▸ Text shown
↓

So unless Grexit can be engineered to avoid the depredations of the neoliberals and the fascists, it’s hard to see how this can turn around to the benefit of ordinary people.
I think the only solution for the EZ now (not really for Greece) is for everyone to go back to their 19 national currencies, with all of their Euro denominated debt converted to denominations in national versions of the Euro of the debtor, not the creditors (you can still call them all Euros, because the Euro still belongs to Greece and every other nation of the EZ). But that will never happen. The losers will just get keelhauled one by one like Greece is now.
Calling Marine le Pen, please pick up the white courtesy phone.
VietnamVet
Corporate media is hard at work avoiding the truth. But, it is clear that the USA is totally ineffective. A geopolitical ally, Greece, is collapsing. An orderly exit and write off of their debt would be in its best interest of the West; especially with the restart of the Cold War with Russia. Plus a Greek exit is much cheaper than a Euro breakup. But, Greece is about to join Libya as failed state. The technocrats who know the flimsiness of the financial system and the politicians of all the other EU states whose budgets would be immediately hit by write off the Greek debt will do anything to avoid an official declaration of default on the Greek sovereign debt and prevent an efficacious exit of Greece from the Euro. Any lenders left want every last penny of debt with interest, now. Period. No Write Offs.

↑

▸ Provided information
↓

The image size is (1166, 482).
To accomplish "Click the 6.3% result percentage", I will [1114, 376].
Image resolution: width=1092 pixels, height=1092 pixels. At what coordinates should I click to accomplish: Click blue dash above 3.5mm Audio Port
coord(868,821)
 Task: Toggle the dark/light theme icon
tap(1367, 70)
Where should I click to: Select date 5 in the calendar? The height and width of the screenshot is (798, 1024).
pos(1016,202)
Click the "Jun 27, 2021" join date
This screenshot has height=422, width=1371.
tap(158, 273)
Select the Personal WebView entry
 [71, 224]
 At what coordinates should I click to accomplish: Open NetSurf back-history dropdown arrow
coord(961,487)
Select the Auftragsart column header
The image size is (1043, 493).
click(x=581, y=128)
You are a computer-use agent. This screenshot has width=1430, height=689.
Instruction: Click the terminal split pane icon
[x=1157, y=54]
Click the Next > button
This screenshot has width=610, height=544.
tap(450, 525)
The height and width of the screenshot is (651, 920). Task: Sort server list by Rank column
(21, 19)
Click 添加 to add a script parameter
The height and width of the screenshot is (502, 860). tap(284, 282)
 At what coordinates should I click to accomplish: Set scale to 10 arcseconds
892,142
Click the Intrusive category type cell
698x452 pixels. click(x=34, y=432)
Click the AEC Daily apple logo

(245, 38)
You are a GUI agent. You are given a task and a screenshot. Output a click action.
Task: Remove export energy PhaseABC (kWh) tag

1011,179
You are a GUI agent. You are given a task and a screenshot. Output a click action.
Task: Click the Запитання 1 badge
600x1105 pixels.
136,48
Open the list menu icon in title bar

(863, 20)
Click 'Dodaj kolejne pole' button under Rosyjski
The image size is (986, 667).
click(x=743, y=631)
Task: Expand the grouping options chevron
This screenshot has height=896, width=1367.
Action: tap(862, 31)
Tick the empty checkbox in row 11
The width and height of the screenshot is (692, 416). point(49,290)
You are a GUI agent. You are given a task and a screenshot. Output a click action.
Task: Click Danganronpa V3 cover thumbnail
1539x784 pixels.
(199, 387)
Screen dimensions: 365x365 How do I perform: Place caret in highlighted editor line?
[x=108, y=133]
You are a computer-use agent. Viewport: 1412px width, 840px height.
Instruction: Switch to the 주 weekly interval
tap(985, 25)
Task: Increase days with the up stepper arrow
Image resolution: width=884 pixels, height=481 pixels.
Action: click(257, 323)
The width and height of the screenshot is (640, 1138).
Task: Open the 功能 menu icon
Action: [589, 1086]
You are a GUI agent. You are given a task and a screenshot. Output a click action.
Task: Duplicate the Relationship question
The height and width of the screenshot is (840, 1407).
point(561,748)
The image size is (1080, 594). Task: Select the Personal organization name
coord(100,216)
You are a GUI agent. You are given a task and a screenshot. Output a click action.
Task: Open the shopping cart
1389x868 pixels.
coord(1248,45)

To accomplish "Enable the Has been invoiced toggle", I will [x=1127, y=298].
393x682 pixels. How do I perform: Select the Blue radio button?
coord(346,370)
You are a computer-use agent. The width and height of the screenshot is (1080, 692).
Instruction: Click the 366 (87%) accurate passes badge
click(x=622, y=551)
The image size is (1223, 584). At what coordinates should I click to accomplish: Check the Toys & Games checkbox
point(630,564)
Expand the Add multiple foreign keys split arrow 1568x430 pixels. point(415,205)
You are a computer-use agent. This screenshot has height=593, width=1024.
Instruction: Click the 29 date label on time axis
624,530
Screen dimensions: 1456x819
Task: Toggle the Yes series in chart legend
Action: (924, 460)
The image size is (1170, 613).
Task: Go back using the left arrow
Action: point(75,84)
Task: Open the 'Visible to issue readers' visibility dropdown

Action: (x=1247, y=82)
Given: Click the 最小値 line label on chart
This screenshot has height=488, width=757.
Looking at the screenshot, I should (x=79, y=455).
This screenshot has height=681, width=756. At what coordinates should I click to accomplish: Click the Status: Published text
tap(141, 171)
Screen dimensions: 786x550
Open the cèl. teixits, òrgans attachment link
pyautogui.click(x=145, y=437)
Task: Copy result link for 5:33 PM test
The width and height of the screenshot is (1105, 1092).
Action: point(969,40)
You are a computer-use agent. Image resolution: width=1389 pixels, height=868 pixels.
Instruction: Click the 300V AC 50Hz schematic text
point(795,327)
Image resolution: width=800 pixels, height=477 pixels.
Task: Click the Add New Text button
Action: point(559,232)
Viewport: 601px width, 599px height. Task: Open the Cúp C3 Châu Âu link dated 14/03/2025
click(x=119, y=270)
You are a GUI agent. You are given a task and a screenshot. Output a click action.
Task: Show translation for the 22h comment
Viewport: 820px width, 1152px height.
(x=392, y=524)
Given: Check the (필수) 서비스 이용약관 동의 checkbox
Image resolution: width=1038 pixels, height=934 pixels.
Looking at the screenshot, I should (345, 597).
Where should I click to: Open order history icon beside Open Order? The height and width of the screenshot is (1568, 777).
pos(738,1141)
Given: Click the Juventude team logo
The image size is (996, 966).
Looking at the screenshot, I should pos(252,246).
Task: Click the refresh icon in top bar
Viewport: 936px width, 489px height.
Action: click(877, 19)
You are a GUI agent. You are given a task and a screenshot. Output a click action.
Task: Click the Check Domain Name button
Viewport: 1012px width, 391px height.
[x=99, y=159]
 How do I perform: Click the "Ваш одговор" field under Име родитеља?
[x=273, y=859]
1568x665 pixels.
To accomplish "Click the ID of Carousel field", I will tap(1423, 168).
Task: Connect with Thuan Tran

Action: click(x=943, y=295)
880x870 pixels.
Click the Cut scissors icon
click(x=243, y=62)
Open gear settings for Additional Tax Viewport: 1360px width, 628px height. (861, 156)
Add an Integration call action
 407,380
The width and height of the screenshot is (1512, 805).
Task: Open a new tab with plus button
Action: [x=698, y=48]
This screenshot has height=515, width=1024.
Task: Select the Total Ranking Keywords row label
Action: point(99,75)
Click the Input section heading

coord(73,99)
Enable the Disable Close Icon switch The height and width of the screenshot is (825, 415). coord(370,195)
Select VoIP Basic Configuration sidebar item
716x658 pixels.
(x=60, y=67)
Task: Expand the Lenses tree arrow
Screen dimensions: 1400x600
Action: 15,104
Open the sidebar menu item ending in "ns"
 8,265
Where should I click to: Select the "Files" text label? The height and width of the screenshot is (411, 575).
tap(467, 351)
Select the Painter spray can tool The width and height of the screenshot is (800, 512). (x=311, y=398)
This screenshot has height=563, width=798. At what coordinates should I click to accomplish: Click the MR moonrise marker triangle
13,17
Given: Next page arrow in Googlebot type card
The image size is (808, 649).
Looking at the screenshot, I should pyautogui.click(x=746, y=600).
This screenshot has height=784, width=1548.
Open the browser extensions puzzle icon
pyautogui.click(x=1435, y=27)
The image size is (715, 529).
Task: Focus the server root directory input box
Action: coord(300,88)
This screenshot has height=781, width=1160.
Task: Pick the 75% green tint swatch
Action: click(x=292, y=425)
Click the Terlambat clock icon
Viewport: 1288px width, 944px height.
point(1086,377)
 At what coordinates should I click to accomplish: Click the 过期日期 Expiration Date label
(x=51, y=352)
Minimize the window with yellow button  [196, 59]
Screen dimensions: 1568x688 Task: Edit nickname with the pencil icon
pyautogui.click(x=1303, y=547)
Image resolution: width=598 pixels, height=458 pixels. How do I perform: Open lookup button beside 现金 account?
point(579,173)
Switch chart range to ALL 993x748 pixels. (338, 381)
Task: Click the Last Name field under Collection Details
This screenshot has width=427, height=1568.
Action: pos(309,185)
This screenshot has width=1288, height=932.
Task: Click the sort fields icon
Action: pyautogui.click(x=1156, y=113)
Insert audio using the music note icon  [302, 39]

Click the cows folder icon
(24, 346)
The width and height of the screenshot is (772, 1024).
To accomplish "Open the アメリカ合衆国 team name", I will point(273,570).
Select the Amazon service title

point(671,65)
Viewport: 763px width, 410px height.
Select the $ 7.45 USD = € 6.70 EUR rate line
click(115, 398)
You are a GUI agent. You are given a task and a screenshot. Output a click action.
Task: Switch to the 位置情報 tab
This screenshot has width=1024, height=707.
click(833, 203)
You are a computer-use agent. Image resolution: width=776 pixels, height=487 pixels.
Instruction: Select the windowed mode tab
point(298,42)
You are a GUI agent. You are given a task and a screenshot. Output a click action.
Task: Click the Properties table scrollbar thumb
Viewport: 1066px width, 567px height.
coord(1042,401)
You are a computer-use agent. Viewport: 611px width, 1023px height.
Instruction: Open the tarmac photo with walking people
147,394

↑

▸ Your instructions
Translate this sentence from the Grexit comments into Spanish: "Plus a Greek exit is much cheaper than a Euro breakup." The rows are separate material and have no connection to the Grexit comments.

▸ Result of the exercise
Además, una salida griega es mucho más barata que una ruptura del euro.